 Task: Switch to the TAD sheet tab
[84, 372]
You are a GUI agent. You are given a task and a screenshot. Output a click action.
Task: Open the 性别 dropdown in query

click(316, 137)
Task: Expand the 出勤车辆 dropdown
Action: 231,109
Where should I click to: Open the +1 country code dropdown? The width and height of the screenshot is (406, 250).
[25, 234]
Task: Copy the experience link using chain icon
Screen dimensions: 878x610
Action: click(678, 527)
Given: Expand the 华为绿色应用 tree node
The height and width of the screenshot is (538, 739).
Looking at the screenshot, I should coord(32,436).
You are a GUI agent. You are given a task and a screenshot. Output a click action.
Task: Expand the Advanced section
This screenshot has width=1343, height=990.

○ ○ ○ ○ ○ ○ ○

■ What this task involves:
Within the listing above, extract exactly the lines from the line with "Where should I" to the line with "Given: Expand the 华为绿色应用 tree node", the two named lines included, and no others.

■ Exercise output:
Where should I click to: Open the +1 country code dropdown? The width and height of the screenshot is (406, 250).
[25, 234]
Task: Copy the experience link using chain icon
Screen dimensions: 878x610
Action: click(678, 527)
Given: Expand the 华为绿色应用 tree node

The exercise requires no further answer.